WORK INSTRUCTION:
When a line in the entries below contains the word "sidebar", copy that line.

(Stored items)
+===+
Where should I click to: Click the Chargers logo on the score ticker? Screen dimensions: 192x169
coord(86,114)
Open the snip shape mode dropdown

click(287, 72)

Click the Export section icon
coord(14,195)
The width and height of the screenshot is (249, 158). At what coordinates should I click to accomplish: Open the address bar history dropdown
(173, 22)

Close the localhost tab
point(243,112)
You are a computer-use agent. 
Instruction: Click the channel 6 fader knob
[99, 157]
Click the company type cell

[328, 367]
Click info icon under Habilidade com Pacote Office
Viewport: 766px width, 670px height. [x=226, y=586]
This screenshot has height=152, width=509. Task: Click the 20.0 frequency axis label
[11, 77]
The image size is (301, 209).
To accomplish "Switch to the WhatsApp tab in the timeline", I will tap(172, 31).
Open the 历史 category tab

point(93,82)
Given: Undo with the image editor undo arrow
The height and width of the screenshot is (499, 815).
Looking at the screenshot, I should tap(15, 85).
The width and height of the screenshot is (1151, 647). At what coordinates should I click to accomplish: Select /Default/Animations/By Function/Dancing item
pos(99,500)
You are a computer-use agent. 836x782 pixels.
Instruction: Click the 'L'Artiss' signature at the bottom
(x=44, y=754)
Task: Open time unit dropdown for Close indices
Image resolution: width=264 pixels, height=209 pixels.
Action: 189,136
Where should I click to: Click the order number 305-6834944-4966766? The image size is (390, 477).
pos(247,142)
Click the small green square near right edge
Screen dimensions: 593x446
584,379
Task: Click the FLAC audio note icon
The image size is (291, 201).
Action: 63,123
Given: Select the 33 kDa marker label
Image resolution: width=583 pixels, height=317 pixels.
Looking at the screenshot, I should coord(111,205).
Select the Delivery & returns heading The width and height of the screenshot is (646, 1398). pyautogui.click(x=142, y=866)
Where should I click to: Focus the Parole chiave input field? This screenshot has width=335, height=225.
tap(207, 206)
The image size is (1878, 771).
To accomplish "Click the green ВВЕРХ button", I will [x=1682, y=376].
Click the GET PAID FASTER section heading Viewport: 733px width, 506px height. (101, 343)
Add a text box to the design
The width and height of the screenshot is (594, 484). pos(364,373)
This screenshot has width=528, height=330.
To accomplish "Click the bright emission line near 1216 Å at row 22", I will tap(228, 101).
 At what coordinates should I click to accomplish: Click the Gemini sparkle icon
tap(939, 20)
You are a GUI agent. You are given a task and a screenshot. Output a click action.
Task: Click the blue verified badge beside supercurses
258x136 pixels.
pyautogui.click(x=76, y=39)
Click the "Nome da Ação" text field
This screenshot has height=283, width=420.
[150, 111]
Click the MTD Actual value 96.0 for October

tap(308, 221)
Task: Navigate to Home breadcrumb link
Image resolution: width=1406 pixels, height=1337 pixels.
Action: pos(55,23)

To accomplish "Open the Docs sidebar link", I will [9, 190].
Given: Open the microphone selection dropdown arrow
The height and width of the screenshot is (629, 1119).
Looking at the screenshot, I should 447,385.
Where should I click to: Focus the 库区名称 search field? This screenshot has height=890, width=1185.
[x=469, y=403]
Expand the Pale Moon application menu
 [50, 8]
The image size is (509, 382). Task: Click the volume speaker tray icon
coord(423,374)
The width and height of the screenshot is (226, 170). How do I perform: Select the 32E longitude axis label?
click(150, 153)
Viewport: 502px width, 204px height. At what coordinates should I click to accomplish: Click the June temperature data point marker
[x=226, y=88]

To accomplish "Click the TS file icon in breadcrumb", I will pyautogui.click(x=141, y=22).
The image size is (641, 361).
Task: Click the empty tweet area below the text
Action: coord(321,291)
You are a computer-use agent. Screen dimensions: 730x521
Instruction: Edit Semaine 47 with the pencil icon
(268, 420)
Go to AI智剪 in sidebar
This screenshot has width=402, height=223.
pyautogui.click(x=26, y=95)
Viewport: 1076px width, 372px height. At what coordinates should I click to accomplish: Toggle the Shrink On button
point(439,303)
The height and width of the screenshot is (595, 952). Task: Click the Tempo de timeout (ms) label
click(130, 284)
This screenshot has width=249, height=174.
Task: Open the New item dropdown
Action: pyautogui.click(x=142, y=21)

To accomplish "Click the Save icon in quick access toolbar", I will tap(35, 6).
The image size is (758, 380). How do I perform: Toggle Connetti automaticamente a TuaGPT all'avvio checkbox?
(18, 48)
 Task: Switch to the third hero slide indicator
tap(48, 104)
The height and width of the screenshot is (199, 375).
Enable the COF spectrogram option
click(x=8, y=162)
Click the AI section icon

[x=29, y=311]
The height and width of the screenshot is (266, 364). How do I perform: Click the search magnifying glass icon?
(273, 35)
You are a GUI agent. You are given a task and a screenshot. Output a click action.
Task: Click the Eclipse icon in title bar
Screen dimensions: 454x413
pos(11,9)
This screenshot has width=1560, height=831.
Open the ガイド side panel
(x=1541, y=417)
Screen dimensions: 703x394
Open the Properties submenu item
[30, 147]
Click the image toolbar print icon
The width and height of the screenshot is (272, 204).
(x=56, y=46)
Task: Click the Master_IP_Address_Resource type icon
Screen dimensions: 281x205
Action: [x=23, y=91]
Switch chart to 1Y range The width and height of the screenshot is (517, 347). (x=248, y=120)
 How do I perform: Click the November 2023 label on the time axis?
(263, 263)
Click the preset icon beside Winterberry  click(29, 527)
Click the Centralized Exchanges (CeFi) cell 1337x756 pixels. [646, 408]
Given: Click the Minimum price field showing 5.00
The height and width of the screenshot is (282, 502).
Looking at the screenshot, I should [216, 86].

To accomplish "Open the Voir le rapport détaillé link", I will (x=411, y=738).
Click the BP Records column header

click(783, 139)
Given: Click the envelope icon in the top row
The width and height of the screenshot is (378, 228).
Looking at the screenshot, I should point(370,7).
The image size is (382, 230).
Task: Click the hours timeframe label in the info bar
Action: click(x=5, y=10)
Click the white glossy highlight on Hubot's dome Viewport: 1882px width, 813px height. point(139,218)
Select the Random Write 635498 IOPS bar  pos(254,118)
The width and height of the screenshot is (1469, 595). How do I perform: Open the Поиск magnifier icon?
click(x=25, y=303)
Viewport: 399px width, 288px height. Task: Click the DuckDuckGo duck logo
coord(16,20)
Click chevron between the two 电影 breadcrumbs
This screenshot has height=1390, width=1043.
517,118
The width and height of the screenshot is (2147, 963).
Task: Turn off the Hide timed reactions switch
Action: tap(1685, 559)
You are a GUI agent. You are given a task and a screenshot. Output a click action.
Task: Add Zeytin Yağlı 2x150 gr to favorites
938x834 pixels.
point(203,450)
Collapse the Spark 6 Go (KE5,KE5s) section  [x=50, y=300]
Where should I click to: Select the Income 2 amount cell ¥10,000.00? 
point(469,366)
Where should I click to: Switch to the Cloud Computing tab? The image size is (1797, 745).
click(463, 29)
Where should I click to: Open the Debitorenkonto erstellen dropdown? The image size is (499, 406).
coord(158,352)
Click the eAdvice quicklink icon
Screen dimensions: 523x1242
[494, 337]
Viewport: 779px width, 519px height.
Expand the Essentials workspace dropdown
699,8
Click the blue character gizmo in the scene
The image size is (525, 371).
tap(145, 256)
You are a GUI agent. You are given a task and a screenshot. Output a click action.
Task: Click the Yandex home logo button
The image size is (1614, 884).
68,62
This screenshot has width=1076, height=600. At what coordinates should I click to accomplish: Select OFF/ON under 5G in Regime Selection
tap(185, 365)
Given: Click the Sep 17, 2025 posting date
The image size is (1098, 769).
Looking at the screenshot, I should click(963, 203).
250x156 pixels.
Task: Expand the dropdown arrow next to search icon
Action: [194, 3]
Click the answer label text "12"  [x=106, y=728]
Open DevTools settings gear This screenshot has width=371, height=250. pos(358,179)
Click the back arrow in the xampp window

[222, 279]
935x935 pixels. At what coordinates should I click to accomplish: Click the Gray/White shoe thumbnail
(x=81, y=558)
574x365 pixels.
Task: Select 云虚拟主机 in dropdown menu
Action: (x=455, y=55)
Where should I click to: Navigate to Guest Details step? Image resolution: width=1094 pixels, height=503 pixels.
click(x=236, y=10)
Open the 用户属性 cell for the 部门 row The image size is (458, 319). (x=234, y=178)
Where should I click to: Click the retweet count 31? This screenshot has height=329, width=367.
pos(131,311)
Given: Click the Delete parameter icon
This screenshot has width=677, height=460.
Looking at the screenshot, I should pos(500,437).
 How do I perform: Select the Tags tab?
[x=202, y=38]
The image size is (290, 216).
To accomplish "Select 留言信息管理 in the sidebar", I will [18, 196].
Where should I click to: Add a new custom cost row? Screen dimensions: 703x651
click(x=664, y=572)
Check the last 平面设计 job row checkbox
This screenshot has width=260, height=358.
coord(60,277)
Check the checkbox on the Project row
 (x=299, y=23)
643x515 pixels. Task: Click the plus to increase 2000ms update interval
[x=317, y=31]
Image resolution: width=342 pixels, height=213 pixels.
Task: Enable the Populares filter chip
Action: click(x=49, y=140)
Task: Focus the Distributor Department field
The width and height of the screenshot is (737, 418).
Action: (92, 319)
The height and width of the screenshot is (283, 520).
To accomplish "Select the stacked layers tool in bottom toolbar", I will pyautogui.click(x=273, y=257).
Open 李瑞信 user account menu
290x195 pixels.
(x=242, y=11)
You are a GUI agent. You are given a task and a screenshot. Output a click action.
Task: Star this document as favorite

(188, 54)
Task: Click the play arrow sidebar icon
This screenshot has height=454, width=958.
+===+
REPLY TO THE TASK:
To accomplish "Open the Docs sidebar link", I will [9, 190].
Go to AI智剪 in sidebar
To accomplish "Select 留言信息管理 in the sidebar", I will [18, 196].
Task: Click the play arrow sidebar icon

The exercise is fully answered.